The image is a decorated form of an Indonesian shadow-puppet of King Pariksit or, as spelled here, Parikesit.

Wednesday, January 4, 2012

Sermonizing, Literature and Currency



One of Melville's most stirring literary contemporaries was Henry Ward Beecher, a preacher at a Brooklyn mega-church frequented by the high and mighty of the 19th century. Beecher was not just a preacher: he was an icon, a scion, a bit of a rascal, and a movement all his own, credited with enormous influence among first abolitionists, then suffragettes, and later advocates of immigration. Presidents came to him, and his sermons could break people with their withering, influential criticism. It is worth a look at Debby Applegate's well-titled book, The Most Powerful Man in the Country, for a bit more on Beecher. His sister, Harriet Beecher Stowe, wrote one of the best-selling works of all American fiction, published the same year as Moby Dick, and his father was credited with launching the Second Great Awakening, a religious movement that helped define the century for the country. Henry Ward Beecher's sermons were printed and disseminated like dime-store novels; he was born in Litchfield, a town along the road between Melville's place in Pittsfield and Melville's haunts in New York.

I call Beecher a literary contemporary of Melville's, even though his only true claims to fame were his sermonizing and his indiscretions. To what extent were Beecher's sermons literature, and to what extent philosophy, religion, essays or politics? Clearly, they were dramatic, they were embellished, they were fanciful and imaginative, and, even more certainly, they were deeply entertaining. Beecher's Brooklyn church likely offered higher-brow acting than the new, rowdy theatres over on Broadway. Beecher's sister wrote a novel, a best-seller, and it was perhaps preachier and less entertaining than any sermon he ever wrote. America's nascent literary life was in many ways more diverse and less compartmentalized than you see today; we do not mistake our church for entertainment or our novels for religion anymore. There was something about America at the time that made it hard for us to separate our sermons, our essays, and our fiction: as in Moby Dick, they all jumbled together sometimes.
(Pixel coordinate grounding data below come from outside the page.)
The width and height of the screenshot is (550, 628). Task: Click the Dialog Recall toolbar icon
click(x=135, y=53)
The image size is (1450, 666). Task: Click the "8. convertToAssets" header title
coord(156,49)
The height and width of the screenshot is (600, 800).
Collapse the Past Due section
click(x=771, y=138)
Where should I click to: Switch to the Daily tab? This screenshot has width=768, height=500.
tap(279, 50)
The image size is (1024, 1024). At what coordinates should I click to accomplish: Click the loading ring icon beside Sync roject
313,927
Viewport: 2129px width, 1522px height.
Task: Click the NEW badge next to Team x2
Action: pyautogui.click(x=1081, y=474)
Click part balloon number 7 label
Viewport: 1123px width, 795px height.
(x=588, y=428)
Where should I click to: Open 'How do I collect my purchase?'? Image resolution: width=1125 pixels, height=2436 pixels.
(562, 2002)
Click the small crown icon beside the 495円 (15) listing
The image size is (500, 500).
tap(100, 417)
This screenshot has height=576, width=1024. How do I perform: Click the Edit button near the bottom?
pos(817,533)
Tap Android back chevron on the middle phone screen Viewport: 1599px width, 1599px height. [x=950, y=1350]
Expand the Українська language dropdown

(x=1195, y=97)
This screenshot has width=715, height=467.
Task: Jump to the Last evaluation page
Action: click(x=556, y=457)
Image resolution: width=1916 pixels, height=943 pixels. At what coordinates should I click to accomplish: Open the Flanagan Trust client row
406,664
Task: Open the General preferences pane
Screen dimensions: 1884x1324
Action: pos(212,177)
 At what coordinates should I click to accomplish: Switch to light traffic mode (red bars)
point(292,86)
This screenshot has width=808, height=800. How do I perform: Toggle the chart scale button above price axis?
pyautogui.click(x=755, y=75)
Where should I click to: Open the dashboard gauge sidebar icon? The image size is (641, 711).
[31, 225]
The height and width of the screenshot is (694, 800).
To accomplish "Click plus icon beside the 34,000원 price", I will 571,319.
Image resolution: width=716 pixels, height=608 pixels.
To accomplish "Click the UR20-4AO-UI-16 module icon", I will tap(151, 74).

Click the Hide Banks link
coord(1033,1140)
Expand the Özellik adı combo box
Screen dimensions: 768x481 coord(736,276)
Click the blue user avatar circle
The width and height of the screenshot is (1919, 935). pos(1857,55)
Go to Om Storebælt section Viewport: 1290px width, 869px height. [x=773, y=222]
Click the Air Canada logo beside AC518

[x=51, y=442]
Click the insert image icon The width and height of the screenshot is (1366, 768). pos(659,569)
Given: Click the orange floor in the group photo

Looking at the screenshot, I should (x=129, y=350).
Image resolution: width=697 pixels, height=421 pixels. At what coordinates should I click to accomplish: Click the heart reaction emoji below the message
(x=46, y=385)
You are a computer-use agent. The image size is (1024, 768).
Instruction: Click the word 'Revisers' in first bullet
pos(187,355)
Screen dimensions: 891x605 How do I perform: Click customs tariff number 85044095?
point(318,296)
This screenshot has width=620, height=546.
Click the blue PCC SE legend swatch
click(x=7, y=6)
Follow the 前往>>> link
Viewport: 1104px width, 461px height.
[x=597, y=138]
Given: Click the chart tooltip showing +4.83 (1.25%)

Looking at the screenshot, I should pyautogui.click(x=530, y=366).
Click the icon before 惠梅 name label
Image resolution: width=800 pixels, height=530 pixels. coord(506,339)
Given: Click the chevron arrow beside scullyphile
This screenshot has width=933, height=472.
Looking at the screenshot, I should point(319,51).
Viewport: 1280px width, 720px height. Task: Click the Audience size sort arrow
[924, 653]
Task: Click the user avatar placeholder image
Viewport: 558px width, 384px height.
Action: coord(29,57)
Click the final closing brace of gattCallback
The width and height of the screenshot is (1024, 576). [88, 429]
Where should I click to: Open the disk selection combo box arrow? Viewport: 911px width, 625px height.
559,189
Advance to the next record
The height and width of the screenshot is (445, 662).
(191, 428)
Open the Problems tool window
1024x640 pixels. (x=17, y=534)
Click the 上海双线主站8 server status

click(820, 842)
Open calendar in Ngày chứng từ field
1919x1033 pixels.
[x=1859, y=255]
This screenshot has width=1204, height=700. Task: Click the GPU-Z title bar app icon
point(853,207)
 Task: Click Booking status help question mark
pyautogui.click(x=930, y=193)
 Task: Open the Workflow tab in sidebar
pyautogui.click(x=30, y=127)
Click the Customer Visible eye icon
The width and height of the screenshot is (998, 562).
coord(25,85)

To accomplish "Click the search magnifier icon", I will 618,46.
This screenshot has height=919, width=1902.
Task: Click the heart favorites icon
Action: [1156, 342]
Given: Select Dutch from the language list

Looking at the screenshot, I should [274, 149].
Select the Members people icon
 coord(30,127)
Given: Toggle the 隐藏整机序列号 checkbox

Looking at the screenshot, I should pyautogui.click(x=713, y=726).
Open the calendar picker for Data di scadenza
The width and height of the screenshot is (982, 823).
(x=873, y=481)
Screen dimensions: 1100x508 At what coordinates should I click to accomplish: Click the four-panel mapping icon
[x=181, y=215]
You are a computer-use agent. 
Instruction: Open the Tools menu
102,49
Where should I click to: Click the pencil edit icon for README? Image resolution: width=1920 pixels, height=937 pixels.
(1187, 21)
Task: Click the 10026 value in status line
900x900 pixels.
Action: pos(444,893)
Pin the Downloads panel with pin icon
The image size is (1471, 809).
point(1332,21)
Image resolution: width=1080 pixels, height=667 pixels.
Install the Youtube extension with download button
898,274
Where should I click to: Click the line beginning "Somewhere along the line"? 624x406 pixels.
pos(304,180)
Melville's book includes fictitious sermonizing in the amazing Father Mapple's sermon. Ishmael's visit to Father Mapple's church is a very clear early sign that we will be seeped in the divine in the upcoming pages. The story of Jonah is greatly embellished by Father Mapple, who adds far more color than is present in the simple biblical story. In Father Mapple's hands, for example, Jonah is ready to overpay for his journey, in a manner which gives great reason for suspicion. Focus on the payment issue; Ishmael has already waxed on the beauties of being paid for his sail, and he will soon be negotiating his price, and much of what comes next will focus on the intersection of commerce and divinity. Likewise, the captain and the boat crew, bare sketches in the Biblical version, let us into their heads in Father Mapple's sermon as they speculate on Jonah's sins and prepare to mob and toss him. There are plenty of models for Mapple, and I do not want to propose Henry Ward Beecher as somehow the singular model, but they both were of a type, they both embellished and fictionalized the word of God for the entertainment and edification of their congretations.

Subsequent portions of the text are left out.